Jak informuje w poniedziałek litewski portal Delfi, strona estońska nie podpisze umowy koncesyjnej,  która ma być przygotowana w czerwcu, ale "koncern będzie mógł przyłączyć się do umowy później, gdy znane będą odpowiedzi na istotne kwestie związane z tą dużą inwestycją".

"W tej chwili nie podjęliśmy jeszcze ostatecznej decyzji" - mówi prezes zarządu Eesti Energia Sandoras Liive, którego cytuje Delfi.

Nie ujawnia się, co stoi na przeszkodzie w podpisaniu umowy przez Estończyków. Wiadomo, że strona estońska w przyszłej siłowni o mocy 1400 MW pretenduje do 300 MW. Chcąc pozyskać taką część mocy należy zainwestować około 1 mld euro.

Elektrownia jądrowa Visaginas ma zastąpić zamkniętą już siłownię Ignalina. Inwestorem strategicznym projektu ma być japoński koncern Hitachi, partnerami regionalnymi - spółki energetyczne z Łotwy i Estonii.
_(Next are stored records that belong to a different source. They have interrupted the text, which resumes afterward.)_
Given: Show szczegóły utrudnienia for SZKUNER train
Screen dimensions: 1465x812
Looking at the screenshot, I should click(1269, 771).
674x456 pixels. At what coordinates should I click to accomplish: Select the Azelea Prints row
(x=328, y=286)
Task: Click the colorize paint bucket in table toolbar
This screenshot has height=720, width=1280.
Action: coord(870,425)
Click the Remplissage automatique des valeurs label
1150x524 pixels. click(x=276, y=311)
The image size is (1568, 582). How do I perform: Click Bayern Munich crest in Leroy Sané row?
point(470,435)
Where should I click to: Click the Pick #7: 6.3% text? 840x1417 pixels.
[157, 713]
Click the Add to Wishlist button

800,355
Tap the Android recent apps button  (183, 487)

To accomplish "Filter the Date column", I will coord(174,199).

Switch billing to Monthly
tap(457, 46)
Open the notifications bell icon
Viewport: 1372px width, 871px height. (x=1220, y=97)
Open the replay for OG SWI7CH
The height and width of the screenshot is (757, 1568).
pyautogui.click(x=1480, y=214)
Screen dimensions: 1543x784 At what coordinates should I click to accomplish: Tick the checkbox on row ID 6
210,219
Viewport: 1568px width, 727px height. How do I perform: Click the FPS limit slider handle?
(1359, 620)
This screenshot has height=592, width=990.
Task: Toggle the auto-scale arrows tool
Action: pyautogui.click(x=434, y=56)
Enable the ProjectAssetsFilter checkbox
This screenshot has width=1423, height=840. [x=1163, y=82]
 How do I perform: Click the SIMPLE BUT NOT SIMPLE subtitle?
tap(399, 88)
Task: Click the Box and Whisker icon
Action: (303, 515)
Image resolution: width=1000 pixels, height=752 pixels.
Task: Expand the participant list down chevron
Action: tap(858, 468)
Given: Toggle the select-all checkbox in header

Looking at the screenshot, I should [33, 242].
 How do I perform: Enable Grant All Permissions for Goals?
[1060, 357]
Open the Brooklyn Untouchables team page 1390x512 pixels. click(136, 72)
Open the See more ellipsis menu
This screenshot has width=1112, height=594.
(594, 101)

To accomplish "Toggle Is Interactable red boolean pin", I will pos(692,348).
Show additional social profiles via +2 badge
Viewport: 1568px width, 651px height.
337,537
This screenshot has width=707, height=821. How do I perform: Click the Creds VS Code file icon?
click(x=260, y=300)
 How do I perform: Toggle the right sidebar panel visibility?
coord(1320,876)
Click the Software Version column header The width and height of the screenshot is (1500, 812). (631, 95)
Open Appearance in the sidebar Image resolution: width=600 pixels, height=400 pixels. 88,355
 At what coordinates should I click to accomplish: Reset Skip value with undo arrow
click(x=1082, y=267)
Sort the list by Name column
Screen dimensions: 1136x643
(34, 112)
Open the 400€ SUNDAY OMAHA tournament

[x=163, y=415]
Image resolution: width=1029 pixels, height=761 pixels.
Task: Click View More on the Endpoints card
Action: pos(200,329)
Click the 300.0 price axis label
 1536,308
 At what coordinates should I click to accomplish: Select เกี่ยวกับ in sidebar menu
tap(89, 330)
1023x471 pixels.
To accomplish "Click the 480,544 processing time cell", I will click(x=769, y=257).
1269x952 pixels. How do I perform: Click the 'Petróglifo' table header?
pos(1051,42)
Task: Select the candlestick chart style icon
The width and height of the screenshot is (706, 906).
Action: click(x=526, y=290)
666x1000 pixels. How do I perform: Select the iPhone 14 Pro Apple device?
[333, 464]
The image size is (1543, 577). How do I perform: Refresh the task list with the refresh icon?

Polska również deklarowała swój udział w projekcie, jednakże PGE zawiesiło na początku grudnia ubiegłego roku swe zaangażowanie.

Rozmowy Litwy z Hitachi dotyczą jednego reaktora o mocy rzędu 1400 MW. Strona litewska zakłada, że prace budowlane rozpoczną się w 2014 roku, a w 2020 roku siłownia ma rozpocząć produkcję energii elektrycznej.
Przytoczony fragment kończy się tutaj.